Разумеется, можно было провести выходные с Юнис.
— Хочешь, — бойко предложила она, — поехали к нам в Клиторпс? Отпразднуем день рождения в трейлере.
Бойкая Юнис — последняя, кого я выбрала бы себе в друзья, но друзей, разумеется, не выбирают — это они выбирают тебя. В первый же день, явившись в среднюю школу, Юнис вцепилась в меня, как моллюск, и с тех пор не отстает, хотя между нами нет ничего общего и я не оставляю попыток ее отодрать. Наверное, войдя в школьные ворота, она просто первым делом заметила меня. («Может, она зачарована?» — размышляет Одри.) Но Юнис не зачаруешь — она слишком здравомыслящая.
Очень невзрачная — белые гольфики, косой пробор, заколка, тяжелые очки в черной оправе. За пять лет ни чуточки не изменилась, только грудь больше не плоская, а на икрах черные волоски, будто ноги ей обклеили оторванными лапками целой паучьей колонии. Чувства юмора ноль, живет очень упорядоченно — из тех, кто перед сном выкладывает одежду на завтра, а домашку делает, едва вернувшись из школы. У меня другой порядок — я ложусь спать, не снимая школьной формы.

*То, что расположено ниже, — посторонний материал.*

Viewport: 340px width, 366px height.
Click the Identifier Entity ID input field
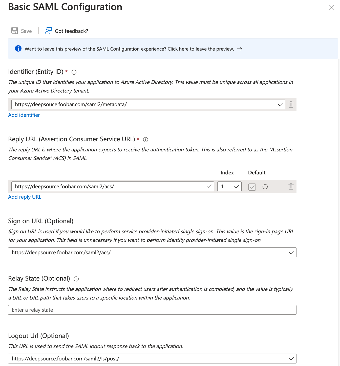point(144,104)
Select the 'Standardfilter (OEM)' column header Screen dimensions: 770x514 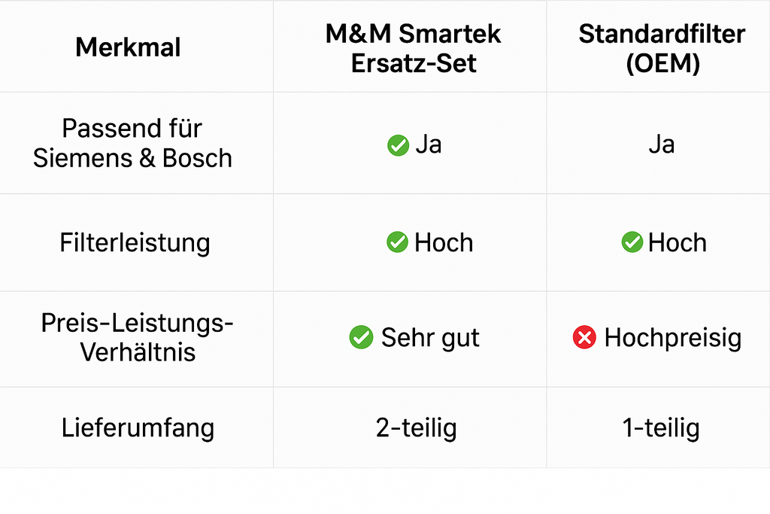(x=662, y=48)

Юнис знает все на свете — и не надейся об этом забыть: почтового ящика или бездомной кошки довольно, чтоб Юнис пустилась в рассуждения об изобретении почтовых марок или эволюции саблезубых тигров. Щелк-щелк-щелк, говорит ее мозг. Он иначе устроен; мой, скажем, мозг — винегрет из живописи, поэзии и морских валов эмоций; если нырнуть в эту ментальную мешанину, можно случайным образом извлечь «Королевские идиллии», утопление «Титаника» или смерть Старого Крикуна, а у Юнис мозг — как библиотечная картотека: непомерные горы фактов, четкая система поиска и справочная, которая никогда не затыкается. Щелк-щелк-щелк.
Она командир гёрлгайдов — школьной формы не видно из-под значков, — преподает в воскресной школе, поет в школьном хоре, вратарь в хоккейной команде, чемпионка школы по шахматам и любит вязать. Хочет стать ученым и завести двух детей, мальчика и девочку (вероятно, свяжет их крючком), а также надежного мужа с высокооплачиваемой работой.

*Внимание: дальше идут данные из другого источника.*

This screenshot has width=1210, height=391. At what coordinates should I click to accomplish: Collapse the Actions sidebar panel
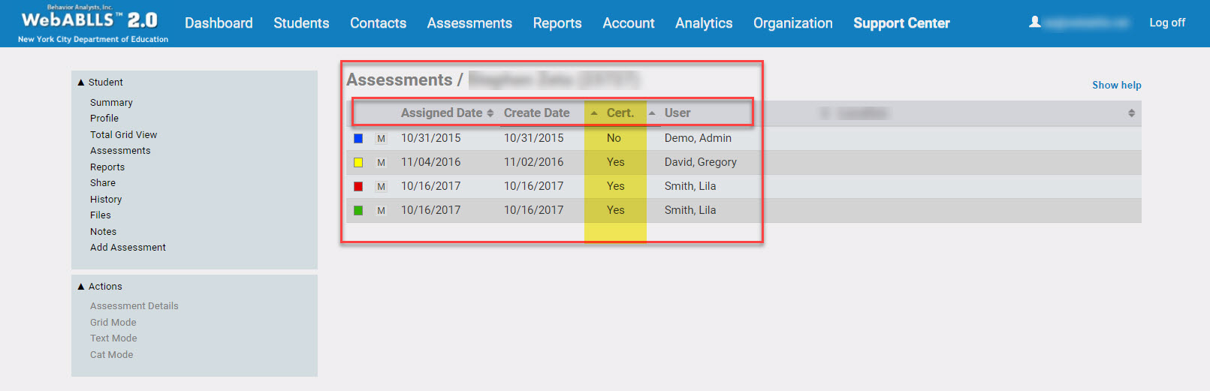coord(81,287)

Ее мать миссис Примул вечно повторяет:
— Ой, Юнис, ты друзей привела! — Всякий раз удивляется, что Юнис способна с кем-то подружиться.
Примулы живут на Лавровой набережной — так близко, что аж неуютно.

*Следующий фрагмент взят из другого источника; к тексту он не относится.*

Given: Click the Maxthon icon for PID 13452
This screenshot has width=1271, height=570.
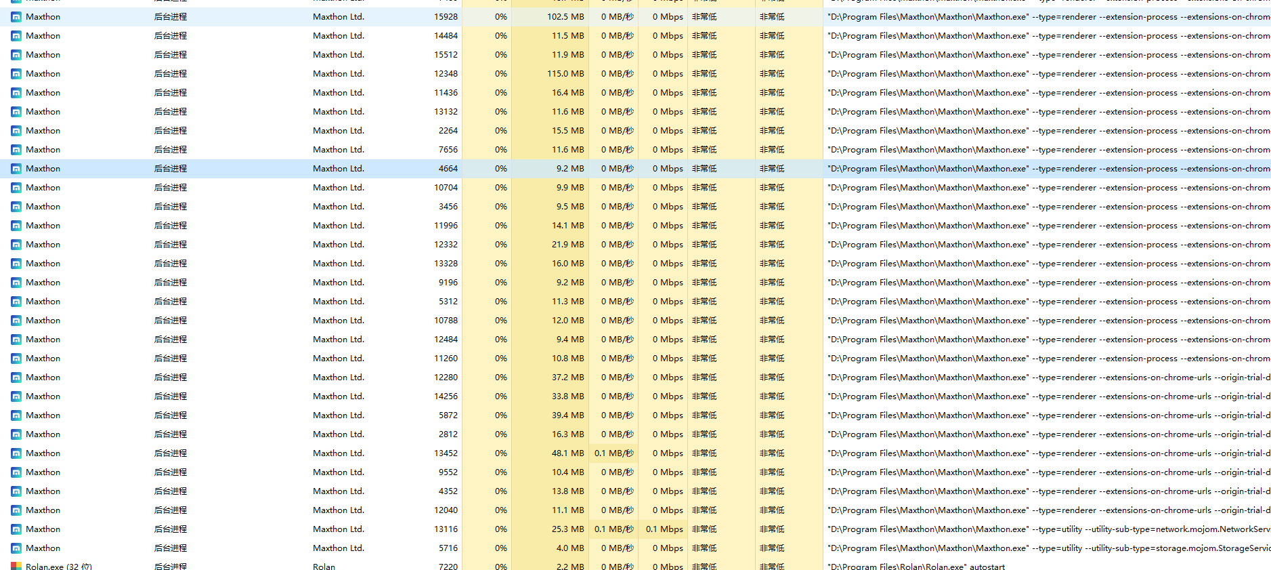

Примул, считаем все мы, — очень красивое имя, и ужасно жаль, что оно сочетается с Юнис, — ее ведь могли бы назвать «Лилия, или Роза, или Жасмин, или даже… Примула».
Это замечание адресовано Чарльзу за моим деньрожденным обедом — макароны с сыром; я пытаюсь пробудить в нем интерес к Юнис как девушке (взамен ее прежнего воплощения «смертоубийственная зануда»); я руководствуюсь принципом «из двух недоделков получится один доделанный».
— Маргарита, — непрошено вмешивается мистер Рис, — Ирис, Иви, Лиана… знавал я одну Лиану, — фыркает он. — Ничего так себе была… Вероника, Мальва, Фуксия… — (Нет на свете человека скучнее мистера Риса.) — Георгина, Гортензия…
— Солодка, горечавка, ламинария, — раздраженно перебивает Винни.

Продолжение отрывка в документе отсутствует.